Série La Mélodie des Choses, cyanotypes

Cette série de tirages cyanotypes est issue d’une réflexion sur la « Mélodie des Choses ».
Dans la forme, en créant un parallèle entre les images et la musique, 3 formats, 3 formes et 3 papiers, comme un rythme, des notes et un tempo qui créent ensemble la mélodie.
Il s’agit de ma première série intime, même si inévitablement mes séries précédentes étaient empreintes d’une touche autobiographique.
J’ai volontairement travaillé sans avoir lu le texte de Rainer Maria Rilke, je voulais créer ma propre mélodie. Quelle n’a pas été ma surprise, une fois le travail abouti, de découvrir enfin ses fabuleuses  « Notes sur la mélodie des choses » ! (cf les citations ci-dessous).

Les images se relient les unes aux autres dans une narration douce et mélancolique. Elles proposent un autre monde facile à comprendre, où tout serait identifiable, aurait une place, un rôle, un monde dans lequel la fatalité, les émotions et les remous seraient admis, simples et doux ; Où chaque mélodie individuelle contribuerait à une mélodie commune, une histoire vraie imaginée, un rêve qui touche le réel.
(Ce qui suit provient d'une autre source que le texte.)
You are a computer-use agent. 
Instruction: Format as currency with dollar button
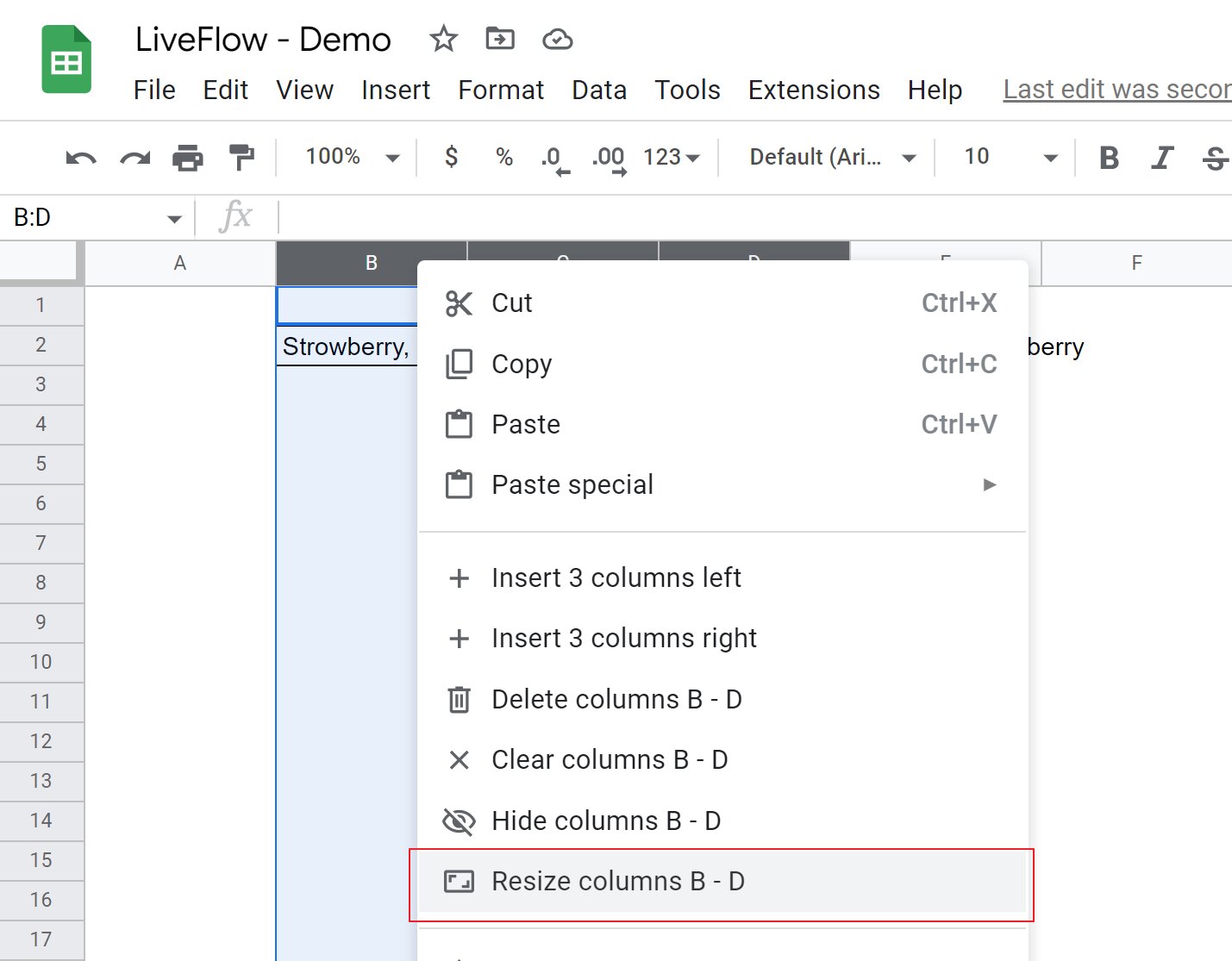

J’ai voulu transcrire et raconter les espoirs les peurs et les envies qui me font vibrer, avec la conviction que ces morceaux de vie sont universels, et influencent nos rêves. L’intérêt réside dans la compréhension très aisée de ces traversées d’états d’esprit, alors que dans la réalité la complexité des imbrications nous rend difficile certaines interprétations.
J’ai travaillé sur l’amour, la douceur, la fragilité puissante, l’obscurité, la tempête, la disparition, la solitude, la vie de princesse, les entrelacs, l’être au monde.

L’usage de la technique cyanotype, monochrome et un tantinet aléatoire participe pleinement à la lecture de mon univers simplifié et fragmenté. Elle permet un détachement factuel et temporel, une pénétration naturelle dans le fantasme.
Je propose ma vision et mon ressenti à chacun, comme un voyage, une réflexion sur l’amour et ce qui nous lie, en espérant qu’avec la liberté des songes il puisse y pénétrer et se l’approprier. J’aimerais qu’en voyant ma Mélodie d’autres émergent, et, pourquoi pas, viennent flirter avec la réalité.

Rainer Maria Rilke, Notes sur la mélodie des choses, traduction de Claude David
(Sa réflexion se portait sur la scène théâtrale, ce que j’ai moi-même appréhendé comme ce monde parallèle.)
XV. Ils ne se trouvent les uns les autres que dans une heure qu’ils ont en commun, une tempête qu’ils ont en commun, une pièce unique où ils se rencontrent. Ils ne commencent à avoir des rapports qu’à partir du moment où il y a un fond derrière eux. Il faut bien qu’ils puissent se référer à cet unique pays d’origine. Il faut qu’ils se montrent les attestations qu’ils portent sur eux et qui sont toutes marquées du sceau du même prince.
XXII. Pour atteindre ce but [XXI. Si donc nous voulons être des initiés de la vie…], il faut avoir discerné les deux éléments de la mélodie vitale dans ses formes primitives ; il faut avoir extrait des tumultes grondants de la mer le rythme de la vague et dégagé de l’entrelacs confus des paroles quotidienne la ligne vivante qui porte les autres. Il faut mettre côte à côte les couleurs pures pour apprendre à connaître leurs contrastes et leurs affinités. Il faut avoir oublié le multiple pour l’amour de l’essentiel.